§ **AIM OF THE TASK**
Which lines run from the line with "Where should I" through the line with "Viewport: 723px width, 1568px height." in the entries below? Print them exactly, both ends included, and nothing more.

++++ EXTRACTED INFORMATION ++++

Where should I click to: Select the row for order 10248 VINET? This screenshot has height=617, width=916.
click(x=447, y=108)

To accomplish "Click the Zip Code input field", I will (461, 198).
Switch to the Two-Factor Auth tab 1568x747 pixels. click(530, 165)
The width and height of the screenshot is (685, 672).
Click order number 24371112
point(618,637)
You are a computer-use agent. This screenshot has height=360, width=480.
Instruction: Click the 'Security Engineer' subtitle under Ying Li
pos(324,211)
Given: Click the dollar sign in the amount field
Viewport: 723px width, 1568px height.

++++
++++ EXTRACTED INFORMATION ++++

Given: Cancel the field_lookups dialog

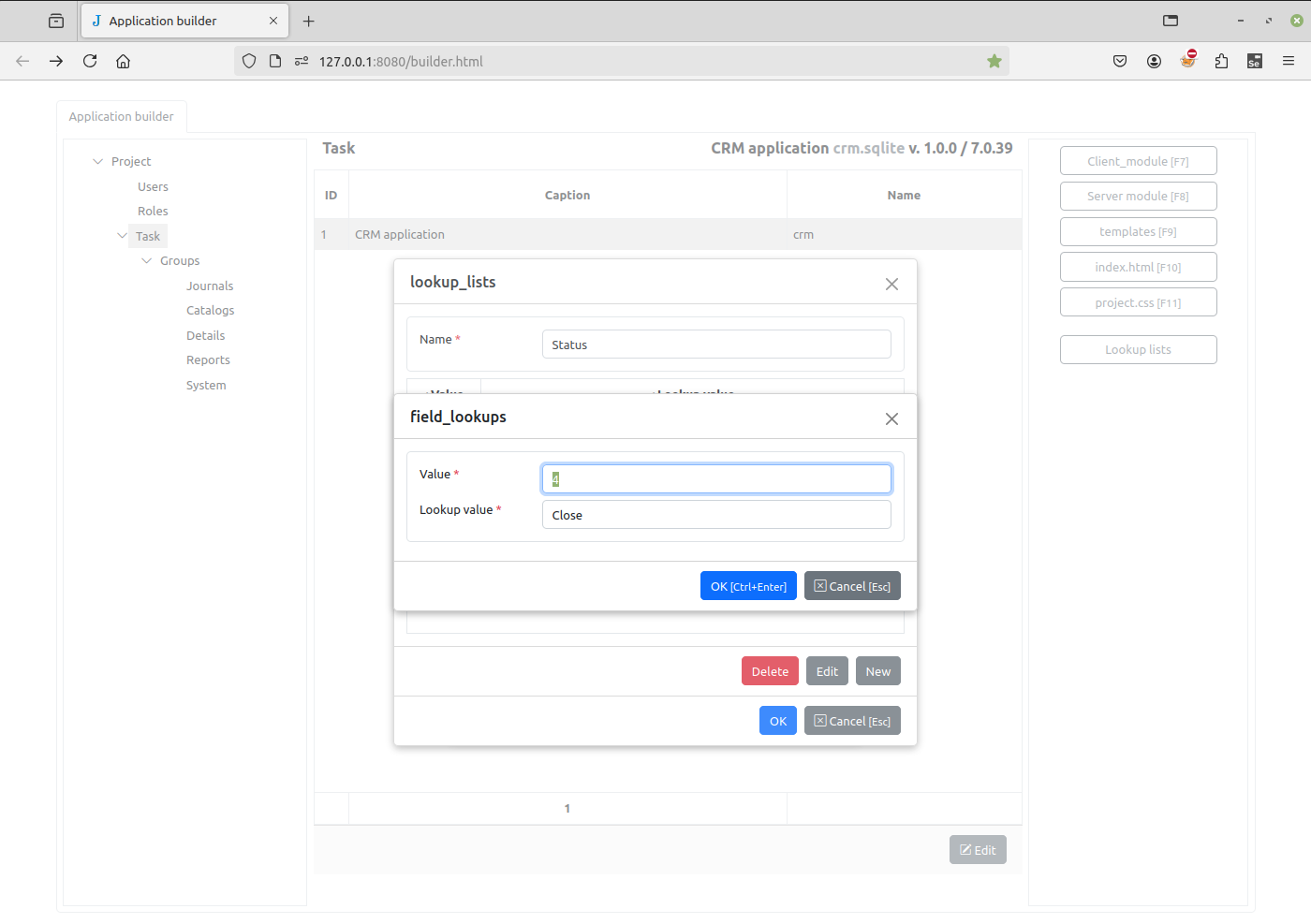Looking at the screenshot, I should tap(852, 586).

++++
++++ EXTRACTED INFORMATION ++++

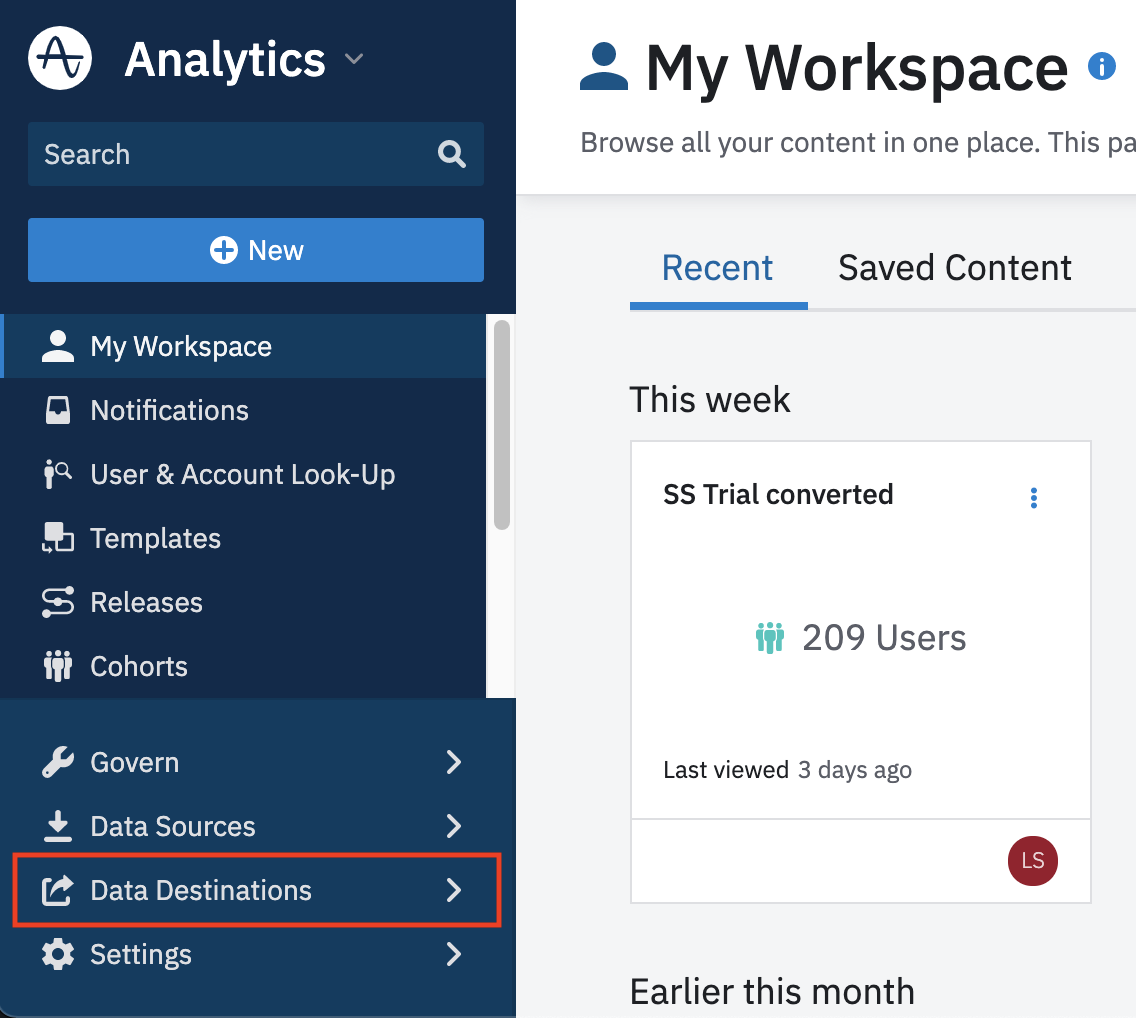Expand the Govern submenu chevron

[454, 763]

++++

§ **ANSWER BOX**
Where should I click to: Select the row for order 10248 VINET? This screenshot has height=617, width=916.
click(x=447, y=108)

To accomplish "Click the Zip Code input field", I will (461, 198).
Switch to the Two-Factor Auth tab 1568x747 pixels. click(530, 165)
The width and height of the screenshot is (685, 672).
Click order number 24371112
point(618,637)
You are a computer-use agent. This screenshot has height=360, width=480.
Instruction: Click the 'Security Engineer' subtitle under Ying Li
pos(324,211)
Given: Click the dollar sign in the amount field
Viewport: 723px width, 1568px height.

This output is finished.